What to produce — Print exactly what appears from the line containing "Task: Switch to the Formulas ribbon tab" through the final line of the data below, pictures excluded.

Data for analysis —
-----
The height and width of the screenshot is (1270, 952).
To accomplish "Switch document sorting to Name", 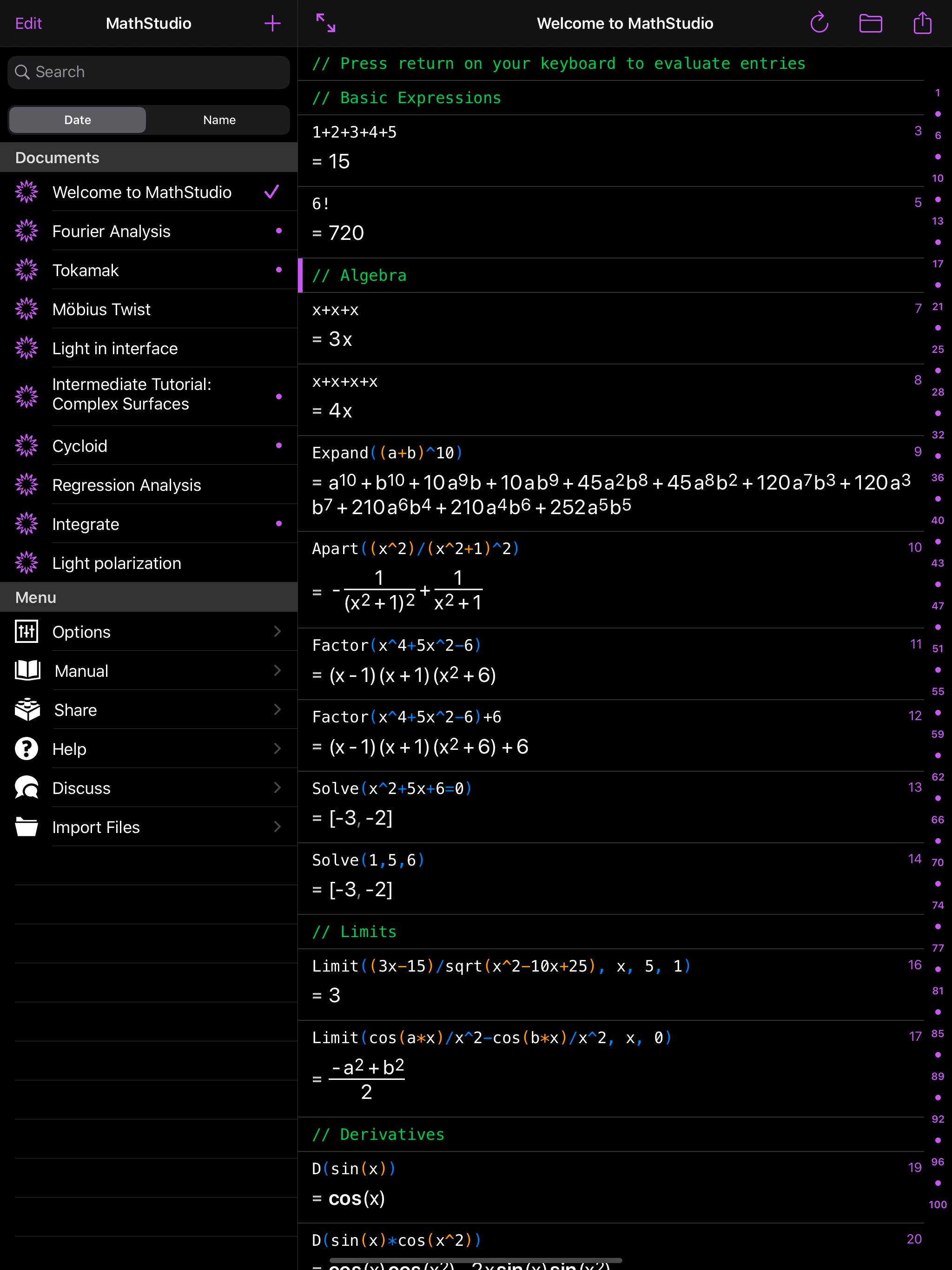I will click(x=219, y=119).
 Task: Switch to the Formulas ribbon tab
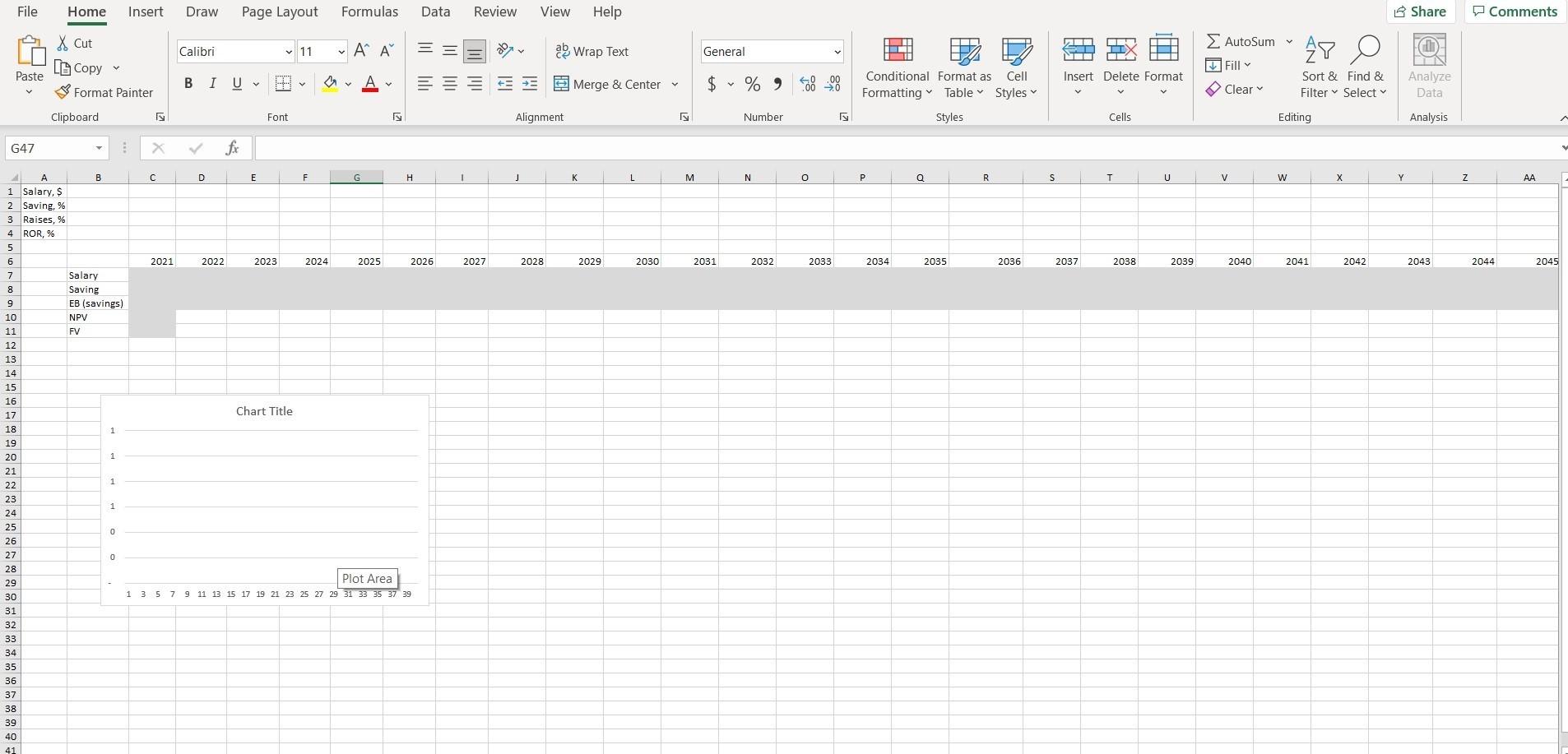370,12
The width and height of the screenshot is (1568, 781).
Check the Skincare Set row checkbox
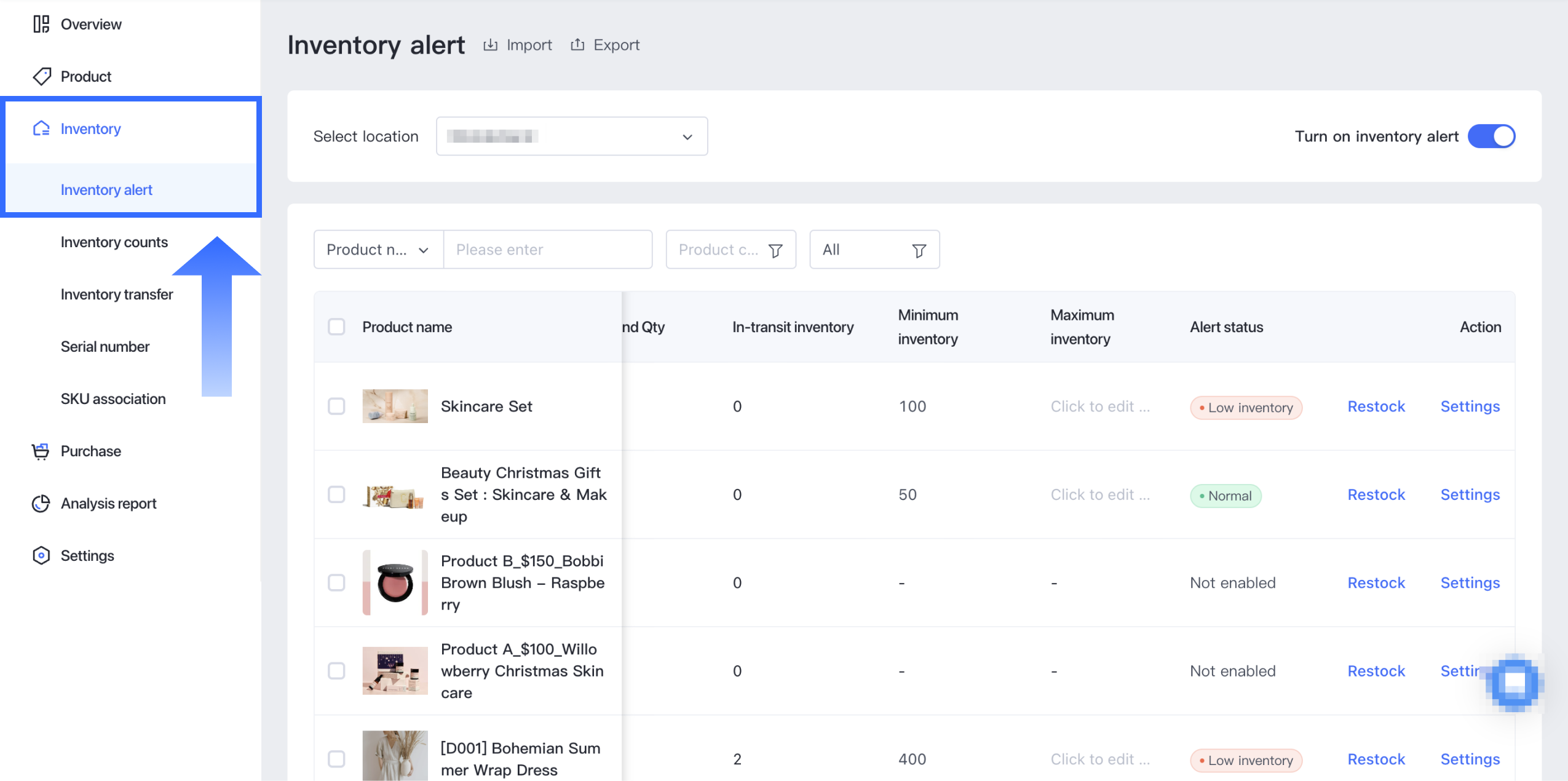[x=336, y=406]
-----
Output of the exercise —
 Task: Switch to the Formulas ribbon tab
370,12
The width and height of the screenshot is (1568, 781).
Check the Skincare Set row checkbox
[x=336, y=406]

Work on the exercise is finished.